Sometimes, it’s just your nervous system warning you.
“Don’t look for a firecracker. Look for a fireplace.”
– Sara Al Madani
Sometimes, it’s just two unhealed wounds pulling each other in.
Real love isn’t chaos. It’s calm.
And it only thrives when both people are healing — not projecting.
4 – Shifting from “Things Are Happening to Me” to “Things Are Happening for Me”
Ever noticed how when one thing goes wrong in your day, it feels like everything else starts to fall apart too?
Your mood shuts down. You feel like you’re just trying to keep your head above water.
On those days, I believed life was working against me. I fed my mind thoughts like, 'Life doesn’t want me to live.
But here’s what I’ve learned: we can’t always control what happens — but we can choose how we see it.
And that shift? It changes everything.
I started asking myself:
"What is this moment showing me?"
"What did I miss this time?"
"Was it me seeing potential, or was that really their behavior?"
I stopped seeing pain as punishment and started viewing it as guidance.
Even in the hardest moments, I began to ask, “What is this trying to teach me?”
It’s not magic.

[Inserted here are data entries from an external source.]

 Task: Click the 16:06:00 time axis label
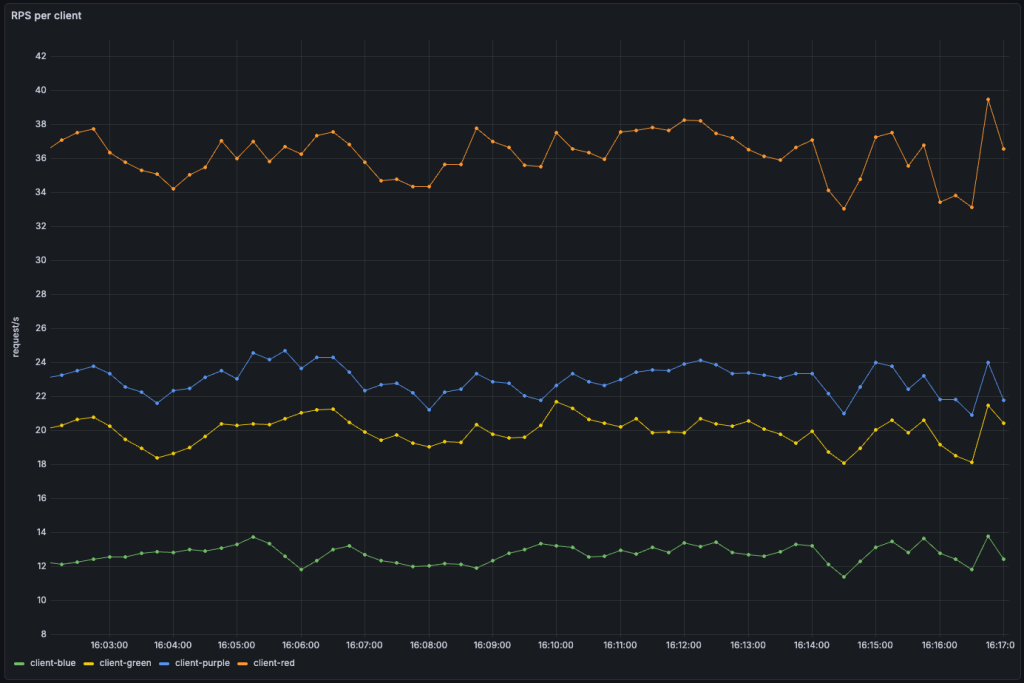[301, 645]
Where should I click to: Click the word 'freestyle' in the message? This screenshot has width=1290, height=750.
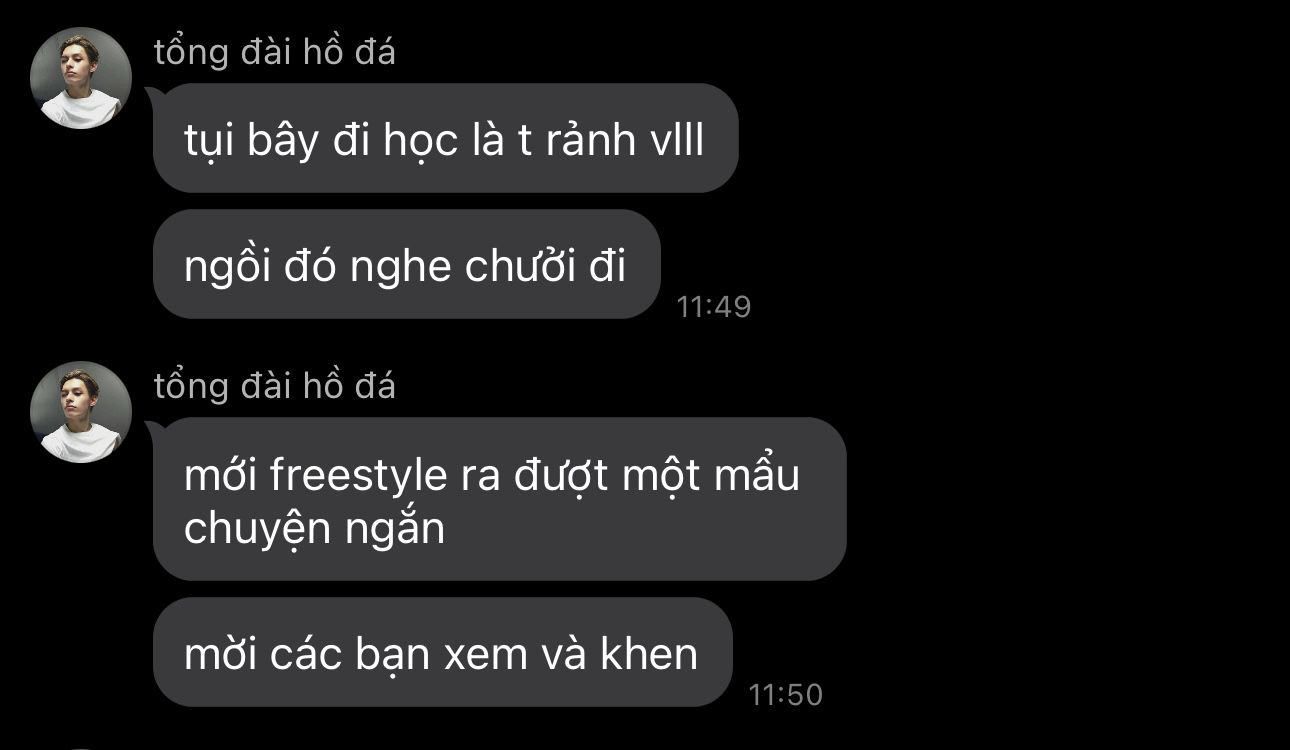(x=358, y=476)
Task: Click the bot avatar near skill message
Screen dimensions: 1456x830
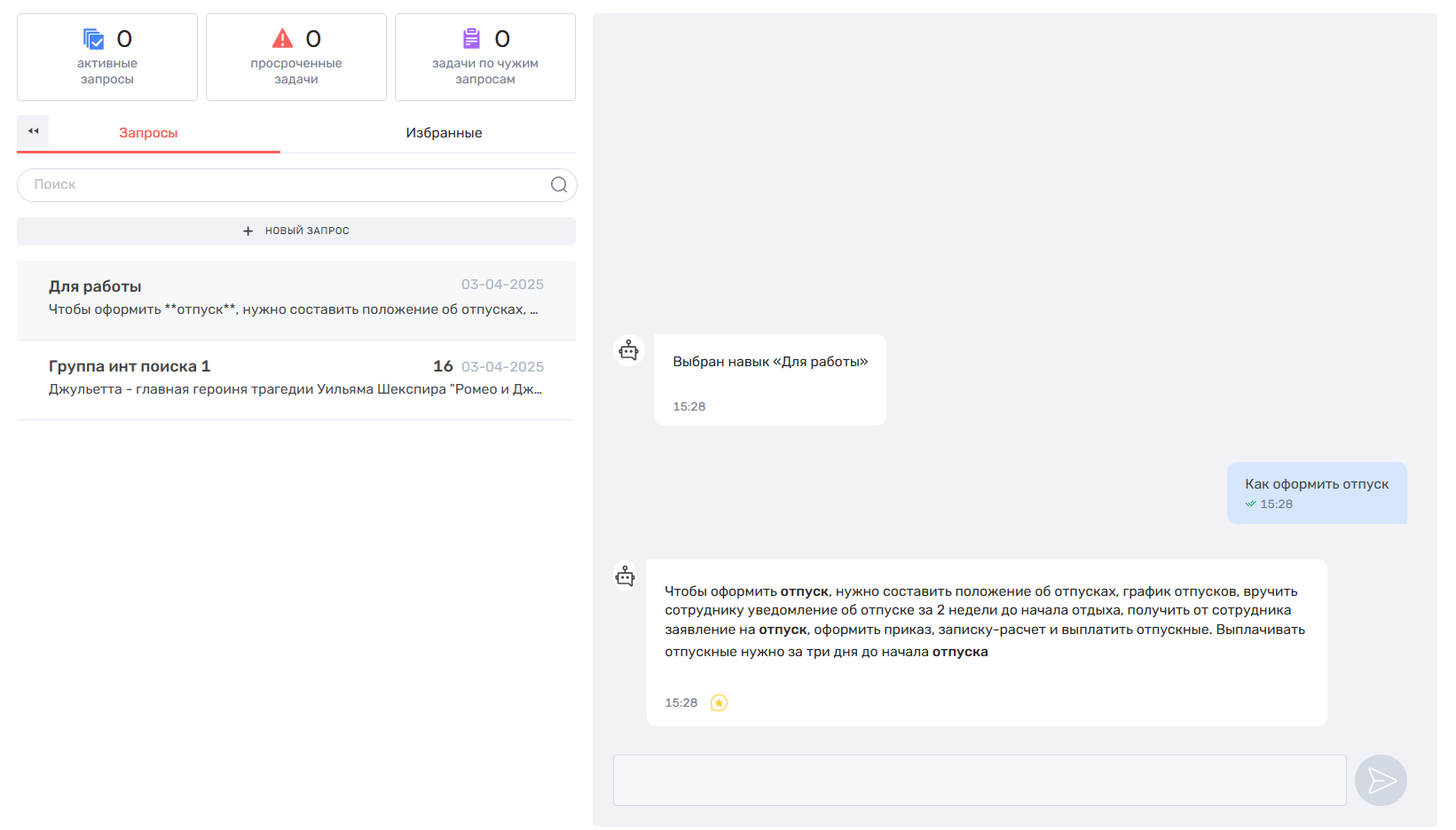Action: click(628, 350)
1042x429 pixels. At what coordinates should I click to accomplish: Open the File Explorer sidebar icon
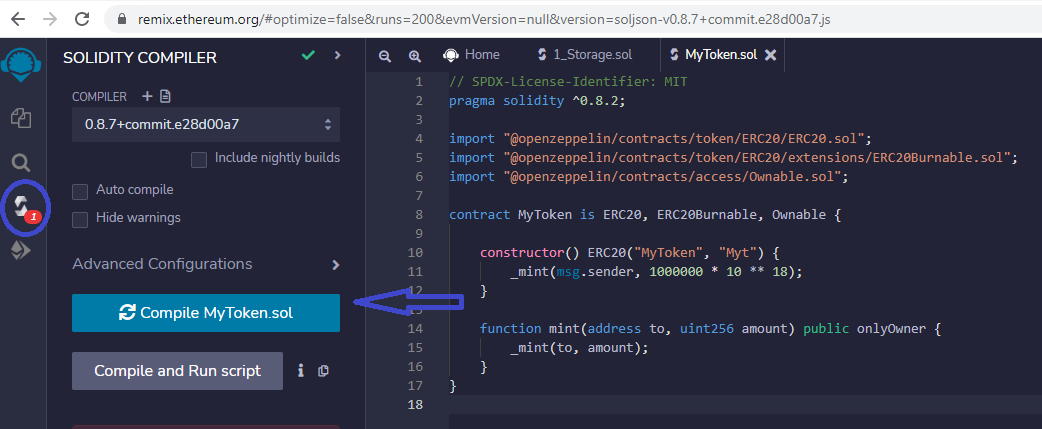[x=21, y=118]
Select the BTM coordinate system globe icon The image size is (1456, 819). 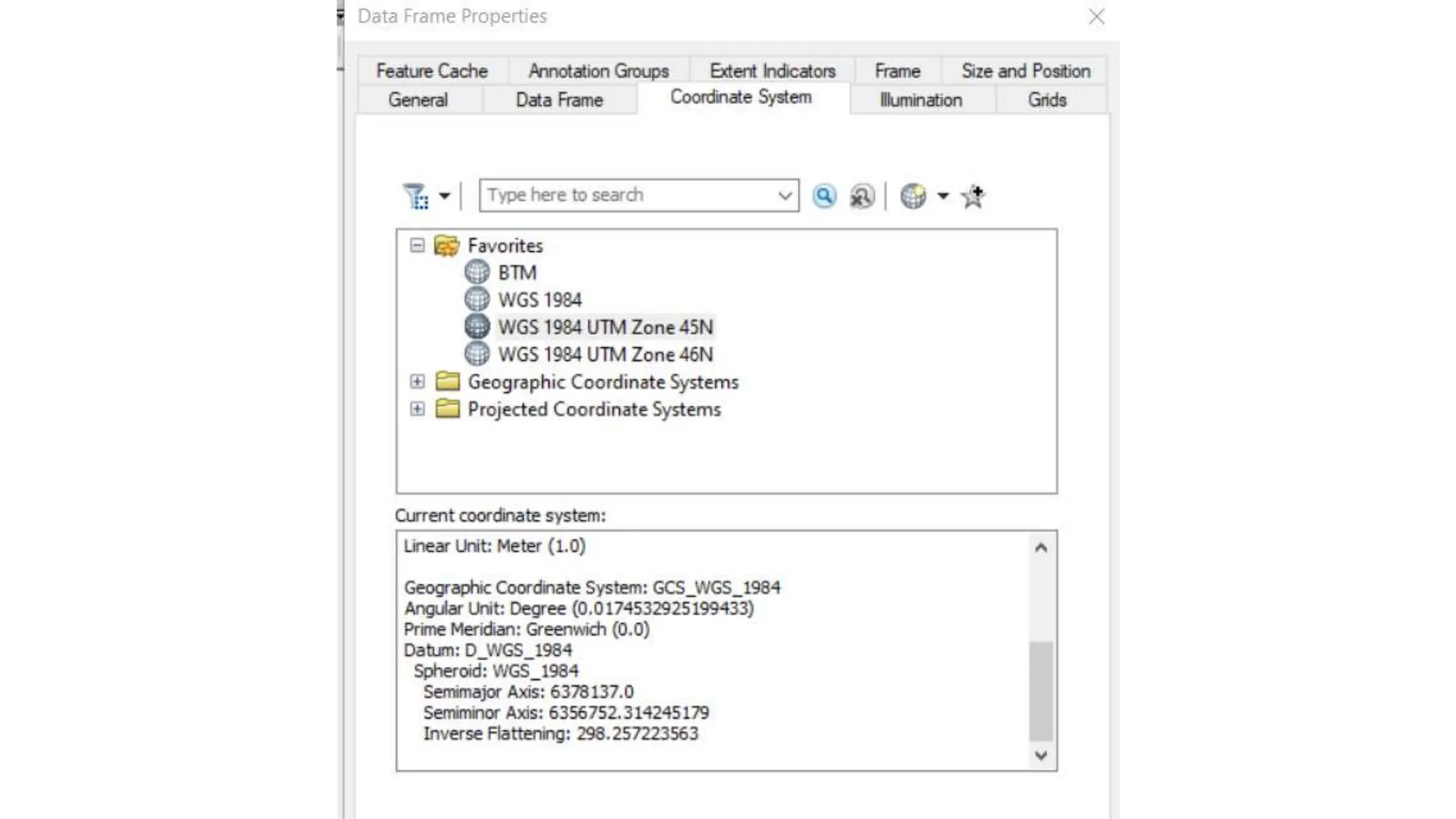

It’s not instant.
It takes practice — a lot of it.
You won’t get it right every time.
But slowly, the worst moments start turning into your greatest growth.
You begin sitting with your sadness instead of running from it.
Because facing it doesn’t mean you’re weak. It means you’re brave enough to heal.
Eventually, there’s no such thing as being fully healed from every wound we carry. Healing isn’t something with a fixed timeline, it unfolds in layers. When you begin healing, you start unlocking doors you didn’t even know existed. You might start by working through an unmet need from your past relationship, and a few months later, you find yourself attracting new friends who feel more aligned with who you are. Then, unexpectedly, you get a promotion, because along the way, healing helped you grow the qualities that made you a better team player. Healing opens new rooms in your life, often the ones you never planned for. It becomes more of a lifestyle than a destination.
These are just my personal reflections — I hope they help. If you have your own thoughts or reflections, feel free to share them in the comments below.
𓈖𝒩✦
Thanks for sharing this. When I learnt to say NO, it felt like a new found freedom. Healing continues, it's a journey. Working through one layer at a time. It has become lighter though, although there are days when I just feel off, it's takes less time to come back to feeling lighter.
Good to see your in-depth analysis. I think we have to give much importance to time, which is continously running in a brief sequnce. every hard time is pass, when we face difficulties and our mind is unable to adopt the challenging cicumstances, we may take a long breath noticing this moment would be pass and I will regain my energy later on in next moments.